Report every line of the entries that contains the word "from".
(DATA SHOWN begins)
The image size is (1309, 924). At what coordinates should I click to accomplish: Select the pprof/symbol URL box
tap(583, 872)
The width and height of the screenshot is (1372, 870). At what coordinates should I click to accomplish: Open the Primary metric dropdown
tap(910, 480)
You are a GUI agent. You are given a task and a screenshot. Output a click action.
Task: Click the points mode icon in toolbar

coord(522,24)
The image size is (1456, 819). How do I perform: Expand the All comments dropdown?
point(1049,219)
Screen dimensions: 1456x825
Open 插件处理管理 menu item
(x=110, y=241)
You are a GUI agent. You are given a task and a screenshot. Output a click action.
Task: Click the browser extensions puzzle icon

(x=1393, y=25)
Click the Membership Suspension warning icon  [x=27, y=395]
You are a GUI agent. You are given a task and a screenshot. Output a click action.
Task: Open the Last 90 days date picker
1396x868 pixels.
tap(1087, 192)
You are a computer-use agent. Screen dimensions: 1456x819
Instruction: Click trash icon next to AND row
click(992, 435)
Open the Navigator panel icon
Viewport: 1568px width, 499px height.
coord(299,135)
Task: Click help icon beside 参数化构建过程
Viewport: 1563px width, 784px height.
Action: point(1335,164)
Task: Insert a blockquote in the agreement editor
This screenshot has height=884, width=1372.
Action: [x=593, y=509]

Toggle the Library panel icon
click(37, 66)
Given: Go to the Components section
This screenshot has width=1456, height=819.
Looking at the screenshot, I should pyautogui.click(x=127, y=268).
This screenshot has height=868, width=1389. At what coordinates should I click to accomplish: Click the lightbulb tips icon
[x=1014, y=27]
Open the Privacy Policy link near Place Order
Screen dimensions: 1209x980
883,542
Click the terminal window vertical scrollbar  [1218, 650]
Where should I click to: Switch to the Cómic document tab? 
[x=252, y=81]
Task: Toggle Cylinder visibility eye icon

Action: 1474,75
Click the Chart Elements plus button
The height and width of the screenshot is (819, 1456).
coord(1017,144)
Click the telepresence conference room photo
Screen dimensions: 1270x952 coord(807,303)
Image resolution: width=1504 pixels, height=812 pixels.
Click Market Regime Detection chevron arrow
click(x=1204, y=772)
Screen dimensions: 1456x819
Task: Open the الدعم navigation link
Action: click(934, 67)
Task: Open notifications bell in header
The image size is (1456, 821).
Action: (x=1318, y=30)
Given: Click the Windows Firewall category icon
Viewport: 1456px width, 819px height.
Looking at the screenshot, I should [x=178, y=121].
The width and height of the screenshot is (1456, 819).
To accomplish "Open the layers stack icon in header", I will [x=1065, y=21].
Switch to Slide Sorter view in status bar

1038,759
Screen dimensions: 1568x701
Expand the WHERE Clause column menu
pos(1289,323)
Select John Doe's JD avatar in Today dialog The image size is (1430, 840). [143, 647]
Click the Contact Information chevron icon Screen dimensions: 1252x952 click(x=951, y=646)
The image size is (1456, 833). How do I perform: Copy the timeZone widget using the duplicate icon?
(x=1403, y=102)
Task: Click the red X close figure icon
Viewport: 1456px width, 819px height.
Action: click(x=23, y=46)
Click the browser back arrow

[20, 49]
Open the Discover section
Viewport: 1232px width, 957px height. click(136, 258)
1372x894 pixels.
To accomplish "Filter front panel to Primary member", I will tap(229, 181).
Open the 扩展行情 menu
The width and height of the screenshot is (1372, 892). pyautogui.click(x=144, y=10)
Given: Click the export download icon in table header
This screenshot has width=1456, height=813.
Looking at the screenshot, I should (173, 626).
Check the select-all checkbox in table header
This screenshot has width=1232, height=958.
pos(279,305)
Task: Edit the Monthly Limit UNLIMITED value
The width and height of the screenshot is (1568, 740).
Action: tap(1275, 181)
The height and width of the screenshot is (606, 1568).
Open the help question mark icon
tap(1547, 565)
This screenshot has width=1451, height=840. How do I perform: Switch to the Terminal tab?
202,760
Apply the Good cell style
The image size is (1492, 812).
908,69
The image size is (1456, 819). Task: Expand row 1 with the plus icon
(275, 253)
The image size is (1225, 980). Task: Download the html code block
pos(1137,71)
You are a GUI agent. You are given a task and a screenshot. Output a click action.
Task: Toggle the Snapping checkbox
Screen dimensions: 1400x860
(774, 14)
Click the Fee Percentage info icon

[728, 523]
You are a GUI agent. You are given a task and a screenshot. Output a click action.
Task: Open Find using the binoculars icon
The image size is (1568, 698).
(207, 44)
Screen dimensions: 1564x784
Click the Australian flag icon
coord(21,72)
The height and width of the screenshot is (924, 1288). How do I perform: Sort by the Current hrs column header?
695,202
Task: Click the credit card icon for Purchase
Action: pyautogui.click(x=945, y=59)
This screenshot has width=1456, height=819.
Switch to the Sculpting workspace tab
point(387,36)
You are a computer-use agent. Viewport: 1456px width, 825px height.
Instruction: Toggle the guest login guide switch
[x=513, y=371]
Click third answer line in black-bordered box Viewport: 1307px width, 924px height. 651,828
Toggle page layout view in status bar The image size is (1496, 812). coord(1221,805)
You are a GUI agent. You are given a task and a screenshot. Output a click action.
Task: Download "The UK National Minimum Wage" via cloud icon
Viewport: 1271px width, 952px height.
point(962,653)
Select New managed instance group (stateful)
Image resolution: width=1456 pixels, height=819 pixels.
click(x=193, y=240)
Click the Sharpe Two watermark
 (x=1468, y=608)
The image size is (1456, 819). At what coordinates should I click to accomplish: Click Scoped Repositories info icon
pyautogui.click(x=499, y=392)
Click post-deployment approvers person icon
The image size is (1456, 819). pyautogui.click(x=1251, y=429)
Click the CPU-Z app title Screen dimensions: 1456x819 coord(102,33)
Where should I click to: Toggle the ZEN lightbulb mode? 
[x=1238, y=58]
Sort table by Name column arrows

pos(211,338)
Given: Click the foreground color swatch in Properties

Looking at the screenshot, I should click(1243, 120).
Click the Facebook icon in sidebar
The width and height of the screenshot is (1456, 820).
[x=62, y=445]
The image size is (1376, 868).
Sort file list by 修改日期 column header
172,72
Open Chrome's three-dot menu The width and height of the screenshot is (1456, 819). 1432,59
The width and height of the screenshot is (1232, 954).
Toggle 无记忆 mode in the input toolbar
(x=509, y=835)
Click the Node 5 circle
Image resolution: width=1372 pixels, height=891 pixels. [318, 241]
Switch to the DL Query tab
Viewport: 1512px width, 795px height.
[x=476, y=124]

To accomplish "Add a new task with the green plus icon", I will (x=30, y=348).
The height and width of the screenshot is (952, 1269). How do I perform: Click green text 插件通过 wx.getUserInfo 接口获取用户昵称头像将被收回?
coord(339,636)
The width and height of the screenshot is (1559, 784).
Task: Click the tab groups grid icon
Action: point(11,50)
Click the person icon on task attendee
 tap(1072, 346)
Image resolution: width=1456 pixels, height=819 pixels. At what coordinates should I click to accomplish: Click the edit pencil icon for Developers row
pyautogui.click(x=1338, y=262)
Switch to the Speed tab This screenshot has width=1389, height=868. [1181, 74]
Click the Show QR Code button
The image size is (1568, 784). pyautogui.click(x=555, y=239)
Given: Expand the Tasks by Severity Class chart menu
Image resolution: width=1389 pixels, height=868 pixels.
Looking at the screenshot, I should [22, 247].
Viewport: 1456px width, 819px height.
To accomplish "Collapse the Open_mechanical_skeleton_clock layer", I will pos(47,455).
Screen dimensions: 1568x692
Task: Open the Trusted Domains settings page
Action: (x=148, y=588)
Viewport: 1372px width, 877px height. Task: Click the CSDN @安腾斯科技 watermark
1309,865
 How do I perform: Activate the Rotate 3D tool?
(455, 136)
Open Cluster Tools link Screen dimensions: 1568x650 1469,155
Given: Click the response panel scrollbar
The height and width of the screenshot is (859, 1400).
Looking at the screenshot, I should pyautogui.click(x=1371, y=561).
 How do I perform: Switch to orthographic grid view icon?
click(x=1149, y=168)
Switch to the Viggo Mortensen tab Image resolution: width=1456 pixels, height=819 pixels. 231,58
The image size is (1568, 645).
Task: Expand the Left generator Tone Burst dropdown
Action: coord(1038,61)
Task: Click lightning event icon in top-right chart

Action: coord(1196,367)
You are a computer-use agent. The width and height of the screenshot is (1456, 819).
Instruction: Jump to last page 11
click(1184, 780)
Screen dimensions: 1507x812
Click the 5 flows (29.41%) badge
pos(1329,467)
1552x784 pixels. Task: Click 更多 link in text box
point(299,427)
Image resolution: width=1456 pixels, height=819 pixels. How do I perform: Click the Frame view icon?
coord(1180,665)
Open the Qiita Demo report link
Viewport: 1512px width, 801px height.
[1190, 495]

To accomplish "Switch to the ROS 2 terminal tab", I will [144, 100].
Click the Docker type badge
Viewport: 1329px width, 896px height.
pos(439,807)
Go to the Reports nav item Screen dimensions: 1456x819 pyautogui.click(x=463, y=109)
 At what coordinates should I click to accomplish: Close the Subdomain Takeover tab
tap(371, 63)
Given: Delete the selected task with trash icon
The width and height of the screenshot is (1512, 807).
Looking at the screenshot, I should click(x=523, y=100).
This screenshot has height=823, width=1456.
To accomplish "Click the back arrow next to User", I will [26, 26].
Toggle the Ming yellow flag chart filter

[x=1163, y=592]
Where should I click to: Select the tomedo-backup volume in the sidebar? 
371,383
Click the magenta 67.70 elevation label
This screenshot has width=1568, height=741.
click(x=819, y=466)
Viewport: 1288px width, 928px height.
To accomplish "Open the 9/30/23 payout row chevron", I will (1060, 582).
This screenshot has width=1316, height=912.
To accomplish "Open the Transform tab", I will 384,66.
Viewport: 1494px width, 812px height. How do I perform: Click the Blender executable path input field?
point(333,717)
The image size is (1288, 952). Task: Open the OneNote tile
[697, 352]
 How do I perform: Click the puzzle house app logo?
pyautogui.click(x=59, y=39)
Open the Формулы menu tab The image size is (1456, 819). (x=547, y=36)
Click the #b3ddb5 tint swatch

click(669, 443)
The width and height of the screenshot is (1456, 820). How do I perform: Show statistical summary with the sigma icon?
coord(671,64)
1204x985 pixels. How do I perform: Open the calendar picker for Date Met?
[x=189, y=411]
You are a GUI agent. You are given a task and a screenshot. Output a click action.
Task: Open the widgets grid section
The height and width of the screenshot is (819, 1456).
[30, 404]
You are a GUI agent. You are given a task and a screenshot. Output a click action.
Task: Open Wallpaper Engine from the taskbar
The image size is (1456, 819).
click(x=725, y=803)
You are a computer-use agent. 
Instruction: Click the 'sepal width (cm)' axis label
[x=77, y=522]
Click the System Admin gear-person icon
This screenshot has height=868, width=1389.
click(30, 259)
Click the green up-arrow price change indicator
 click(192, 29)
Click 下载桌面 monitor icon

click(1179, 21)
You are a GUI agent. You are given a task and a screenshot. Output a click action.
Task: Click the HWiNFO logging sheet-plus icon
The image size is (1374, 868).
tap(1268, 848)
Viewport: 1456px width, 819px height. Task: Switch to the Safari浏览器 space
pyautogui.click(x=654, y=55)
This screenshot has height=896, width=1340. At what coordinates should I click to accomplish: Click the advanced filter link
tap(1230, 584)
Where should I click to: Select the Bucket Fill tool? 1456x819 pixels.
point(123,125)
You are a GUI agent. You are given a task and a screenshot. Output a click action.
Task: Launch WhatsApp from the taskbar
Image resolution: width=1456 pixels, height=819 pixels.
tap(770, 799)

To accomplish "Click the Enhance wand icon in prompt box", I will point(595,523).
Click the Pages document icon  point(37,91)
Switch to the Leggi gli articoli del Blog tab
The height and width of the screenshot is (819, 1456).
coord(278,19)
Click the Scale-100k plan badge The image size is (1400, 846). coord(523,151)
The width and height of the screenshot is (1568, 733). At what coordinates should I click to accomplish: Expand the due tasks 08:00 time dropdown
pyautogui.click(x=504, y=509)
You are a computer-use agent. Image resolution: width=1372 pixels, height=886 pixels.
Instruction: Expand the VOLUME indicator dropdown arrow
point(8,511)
(DATA SHOWN ends)
• **ANSWER AREA**:
Task: Open Wallpaper Engine from the taskbar
Task: Launch WhatsApp from the taskbar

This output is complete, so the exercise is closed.